Summary
In Matter of Ackerman (Forbes) (66 A.D.2d 1027), the Fourth Department held that the no-fault insurer may assert a lien against any settlement or recovery obtained in an action by a covered against a noncovered person, but that "a determination must be made as to that portion of the recovery which represents basic economic loss for which the [insured] has received first-party benefits" (supra, p 1027).
Summary of this case from Firemen's Ins v. BowleyOpinion
December 15, 1978
Appeal from the Jefferson Supreme Court.
Present — Cardamone, J.P., Dillon, Hancock, Jr., Schnepp and Witmer, JJ.

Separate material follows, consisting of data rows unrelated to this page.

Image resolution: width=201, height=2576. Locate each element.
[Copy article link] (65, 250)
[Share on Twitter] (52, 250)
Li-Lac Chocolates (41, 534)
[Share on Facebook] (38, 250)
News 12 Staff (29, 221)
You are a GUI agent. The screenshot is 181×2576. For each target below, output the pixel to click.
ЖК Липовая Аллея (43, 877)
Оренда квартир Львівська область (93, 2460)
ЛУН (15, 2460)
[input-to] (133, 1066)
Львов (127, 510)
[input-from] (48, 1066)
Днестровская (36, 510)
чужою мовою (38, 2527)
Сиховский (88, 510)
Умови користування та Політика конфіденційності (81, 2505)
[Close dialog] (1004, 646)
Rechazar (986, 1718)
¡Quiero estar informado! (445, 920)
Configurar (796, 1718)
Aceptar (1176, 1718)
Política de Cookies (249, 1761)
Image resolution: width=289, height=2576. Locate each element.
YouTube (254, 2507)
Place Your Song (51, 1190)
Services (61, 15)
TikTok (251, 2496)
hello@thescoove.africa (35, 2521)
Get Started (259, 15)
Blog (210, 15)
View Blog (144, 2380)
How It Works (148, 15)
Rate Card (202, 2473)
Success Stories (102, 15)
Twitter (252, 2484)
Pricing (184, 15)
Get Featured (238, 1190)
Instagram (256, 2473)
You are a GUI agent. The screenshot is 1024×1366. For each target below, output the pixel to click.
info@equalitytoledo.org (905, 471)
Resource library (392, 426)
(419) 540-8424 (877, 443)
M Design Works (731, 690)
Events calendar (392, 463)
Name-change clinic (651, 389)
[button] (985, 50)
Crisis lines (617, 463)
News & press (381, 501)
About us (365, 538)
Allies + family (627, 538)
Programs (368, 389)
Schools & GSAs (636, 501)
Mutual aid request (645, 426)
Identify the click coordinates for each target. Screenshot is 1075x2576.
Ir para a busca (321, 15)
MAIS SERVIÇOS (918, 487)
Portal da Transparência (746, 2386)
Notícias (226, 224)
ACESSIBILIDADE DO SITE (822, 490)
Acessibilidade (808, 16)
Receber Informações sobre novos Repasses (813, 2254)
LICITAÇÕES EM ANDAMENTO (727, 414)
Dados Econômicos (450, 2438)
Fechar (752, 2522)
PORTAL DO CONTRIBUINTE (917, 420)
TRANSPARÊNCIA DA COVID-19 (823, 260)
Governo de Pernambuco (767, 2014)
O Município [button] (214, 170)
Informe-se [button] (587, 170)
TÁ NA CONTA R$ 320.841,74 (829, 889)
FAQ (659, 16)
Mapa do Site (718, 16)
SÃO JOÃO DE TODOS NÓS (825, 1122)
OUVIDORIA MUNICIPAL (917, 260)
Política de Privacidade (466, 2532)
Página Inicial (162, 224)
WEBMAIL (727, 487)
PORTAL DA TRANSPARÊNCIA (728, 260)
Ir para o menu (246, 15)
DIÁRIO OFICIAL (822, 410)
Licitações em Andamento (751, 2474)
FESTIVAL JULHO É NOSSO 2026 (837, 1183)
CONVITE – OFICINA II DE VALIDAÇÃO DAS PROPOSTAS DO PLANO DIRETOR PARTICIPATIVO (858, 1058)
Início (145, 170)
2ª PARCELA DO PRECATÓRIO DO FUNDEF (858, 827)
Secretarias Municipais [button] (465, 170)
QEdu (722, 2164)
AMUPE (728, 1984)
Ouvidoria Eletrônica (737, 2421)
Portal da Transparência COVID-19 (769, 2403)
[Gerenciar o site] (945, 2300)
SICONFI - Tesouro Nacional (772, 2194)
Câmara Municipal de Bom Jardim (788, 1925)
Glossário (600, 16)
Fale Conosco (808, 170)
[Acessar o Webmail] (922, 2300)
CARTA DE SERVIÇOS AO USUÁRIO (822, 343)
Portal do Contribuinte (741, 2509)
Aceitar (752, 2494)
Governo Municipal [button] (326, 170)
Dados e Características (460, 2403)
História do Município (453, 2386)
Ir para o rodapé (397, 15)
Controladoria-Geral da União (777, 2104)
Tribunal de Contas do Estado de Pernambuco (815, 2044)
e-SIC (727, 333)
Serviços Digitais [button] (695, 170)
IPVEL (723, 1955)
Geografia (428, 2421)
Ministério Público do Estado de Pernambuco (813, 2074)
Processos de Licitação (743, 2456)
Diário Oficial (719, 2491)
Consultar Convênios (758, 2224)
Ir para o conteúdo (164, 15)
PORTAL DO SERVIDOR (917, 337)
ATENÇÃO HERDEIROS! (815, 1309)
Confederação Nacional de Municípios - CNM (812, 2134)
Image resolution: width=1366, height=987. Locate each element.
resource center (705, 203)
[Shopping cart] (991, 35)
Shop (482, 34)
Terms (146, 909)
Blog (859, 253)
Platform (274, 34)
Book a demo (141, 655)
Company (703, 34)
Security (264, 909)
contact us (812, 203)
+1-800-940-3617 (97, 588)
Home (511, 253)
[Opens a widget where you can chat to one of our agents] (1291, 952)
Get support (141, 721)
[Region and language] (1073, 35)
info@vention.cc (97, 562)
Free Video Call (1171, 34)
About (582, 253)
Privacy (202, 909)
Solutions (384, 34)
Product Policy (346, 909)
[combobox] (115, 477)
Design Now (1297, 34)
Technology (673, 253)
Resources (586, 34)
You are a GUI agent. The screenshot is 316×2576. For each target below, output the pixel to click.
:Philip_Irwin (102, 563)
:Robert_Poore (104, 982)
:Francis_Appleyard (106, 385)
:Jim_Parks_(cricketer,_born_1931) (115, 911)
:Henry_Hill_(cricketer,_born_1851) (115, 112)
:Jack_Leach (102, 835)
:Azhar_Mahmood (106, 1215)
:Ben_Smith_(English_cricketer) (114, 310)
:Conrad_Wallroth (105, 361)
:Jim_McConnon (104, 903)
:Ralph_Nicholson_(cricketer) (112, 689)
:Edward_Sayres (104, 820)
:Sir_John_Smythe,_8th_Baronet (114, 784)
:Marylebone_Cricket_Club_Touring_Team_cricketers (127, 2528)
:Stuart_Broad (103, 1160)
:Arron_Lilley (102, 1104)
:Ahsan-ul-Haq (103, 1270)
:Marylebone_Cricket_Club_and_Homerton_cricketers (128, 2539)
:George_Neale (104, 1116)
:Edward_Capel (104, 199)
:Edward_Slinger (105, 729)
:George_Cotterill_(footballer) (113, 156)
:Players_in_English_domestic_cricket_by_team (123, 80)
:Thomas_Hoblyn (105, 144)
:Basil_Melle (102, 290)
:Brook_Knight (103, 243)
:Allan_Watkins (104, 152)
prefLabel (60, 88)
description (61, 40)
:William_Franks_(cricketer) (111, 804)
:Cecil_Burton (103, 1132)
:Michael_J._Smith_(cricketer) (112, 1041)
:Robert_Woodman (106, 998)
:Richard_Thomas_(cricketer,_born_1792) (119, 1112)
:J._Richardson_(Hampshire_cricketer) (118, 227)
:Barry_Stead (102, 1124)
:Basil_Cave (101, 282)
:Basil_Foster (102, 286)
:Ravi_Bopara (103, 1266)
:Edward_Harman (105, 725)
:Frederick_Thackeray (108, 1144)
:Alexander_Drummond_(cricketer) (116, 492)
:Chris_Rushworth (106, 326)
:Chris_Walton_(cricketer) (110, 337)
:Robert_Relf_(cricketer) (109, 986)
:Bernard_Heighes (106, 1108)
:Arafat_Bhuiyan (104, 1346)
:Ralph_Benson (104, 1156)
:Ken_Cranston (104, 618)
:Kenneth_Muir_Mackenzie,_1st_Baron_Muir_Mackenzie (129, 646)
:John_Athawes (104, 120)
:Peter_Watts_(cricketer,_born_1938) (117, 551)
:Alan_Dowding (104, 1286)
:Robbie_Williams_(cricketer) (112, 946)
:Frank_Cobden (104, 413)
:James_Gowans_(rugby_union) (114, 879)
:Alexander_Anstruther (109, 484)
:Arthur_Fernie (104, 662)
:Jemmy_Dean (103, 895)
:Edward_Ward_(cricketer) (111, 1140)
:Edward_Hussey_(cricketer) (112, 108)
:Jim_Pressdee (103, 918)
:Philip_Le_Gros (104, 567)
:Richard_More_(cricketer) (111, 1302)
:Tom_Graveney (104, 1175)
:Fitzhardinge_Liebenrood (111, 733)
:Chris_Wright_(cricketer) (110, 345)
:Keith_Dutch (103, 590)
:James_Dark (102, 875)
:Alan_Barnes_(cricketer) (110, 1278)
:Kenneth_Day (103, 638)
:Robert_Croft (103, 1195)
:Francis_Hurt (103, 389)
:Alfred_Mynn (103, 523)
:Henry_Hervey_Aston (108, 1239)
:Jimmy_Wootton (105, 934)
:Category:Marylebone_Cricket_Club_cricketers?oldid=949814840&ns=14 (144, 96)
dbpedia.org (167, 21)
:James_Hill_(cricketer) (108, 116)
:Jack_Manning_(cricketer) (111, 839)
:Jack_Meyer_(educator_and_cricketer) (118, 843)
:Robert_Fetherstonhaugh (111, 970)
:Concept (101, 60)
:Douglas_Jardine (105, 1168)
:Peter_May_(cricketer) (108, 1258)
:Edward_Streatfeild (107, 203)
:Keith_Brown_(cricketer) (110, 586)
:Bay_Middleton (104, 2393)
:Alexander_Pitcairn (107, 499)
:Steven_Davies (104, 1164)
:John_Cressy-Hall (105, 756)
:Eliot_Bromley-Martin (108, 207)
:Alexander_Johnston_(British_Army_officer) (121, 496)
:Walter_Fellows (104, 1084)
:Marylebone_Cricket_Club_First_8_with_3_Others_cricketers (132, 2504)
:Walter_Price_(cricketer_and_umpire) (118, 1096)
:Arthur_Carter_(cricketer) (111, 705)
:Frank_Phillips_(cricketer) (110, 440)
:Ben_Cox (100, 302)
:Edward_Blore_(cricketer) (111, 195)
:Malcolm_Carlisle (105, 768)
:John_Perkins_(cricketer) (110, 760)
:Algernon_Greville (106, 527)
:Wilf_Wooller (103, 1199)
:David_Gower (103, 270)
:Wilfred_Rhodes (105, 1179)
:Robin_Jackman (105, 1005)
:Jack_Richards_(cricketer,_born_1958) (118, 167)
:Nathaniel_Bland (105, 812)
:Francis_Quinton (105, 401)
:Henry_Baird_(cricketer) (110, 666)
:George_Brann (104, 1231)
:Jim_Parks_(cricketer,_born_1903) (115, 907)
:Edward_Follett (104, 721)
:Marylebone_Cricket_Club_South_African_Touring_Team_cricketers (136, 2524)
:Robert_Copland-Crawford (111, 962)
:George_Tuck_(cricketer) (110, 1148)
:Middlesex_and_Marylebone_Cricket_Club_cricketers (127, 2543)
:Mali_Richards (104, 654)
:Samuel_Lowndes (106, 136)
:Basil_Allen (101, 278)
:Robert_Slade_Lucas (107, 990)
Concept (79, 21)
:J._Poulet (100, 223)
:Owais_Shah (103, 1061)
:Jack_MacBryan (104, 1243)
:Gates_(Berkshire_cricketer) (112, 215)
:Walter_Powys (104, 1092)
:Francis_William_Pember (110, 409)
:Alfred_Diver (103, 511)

Order unanimously modified and, as modified, affirmed, without costs, and matter remitted to Special Term, Supreme Court, Jefferson County, for further proceedings in accordance with the following memorandum: Lumbermen's Mutual Casualty Company, insurer of an automobile involved in a collision with a motorcycle on which infant, Daniel E. Ackerman, was riding as a passenger, and to whom it paid first-party benefits as a covered person, may assert a lien against the recovery in an action by the infant against the owner of the motorcycle, a noncovered person (Insurance Law, § 673, subd 2, amd eff Dec. 1, 1977). However, a determination must be made as to that portion of the recovery which represents basic economic loss for which the infant has received first-party benefits (United States Fid. Guar. Co. v. Stuyvesant Ins. Co., 61 A.D.2d 1122; Scinta v Kazmierczak, 59 A.D.2d 313). Accordingly the proceeding is remitted to Jefferson County Supreme Court, Special Term, for an immediate determination of this issue (CPLR 3212, subd [c]). It is directed that Special Term consider the appointment of a guardian ad litem to protect the interests of the infant and that the reasonable compensation for the services of the guardian be paid by the insurers (CPLR 1202, 1204).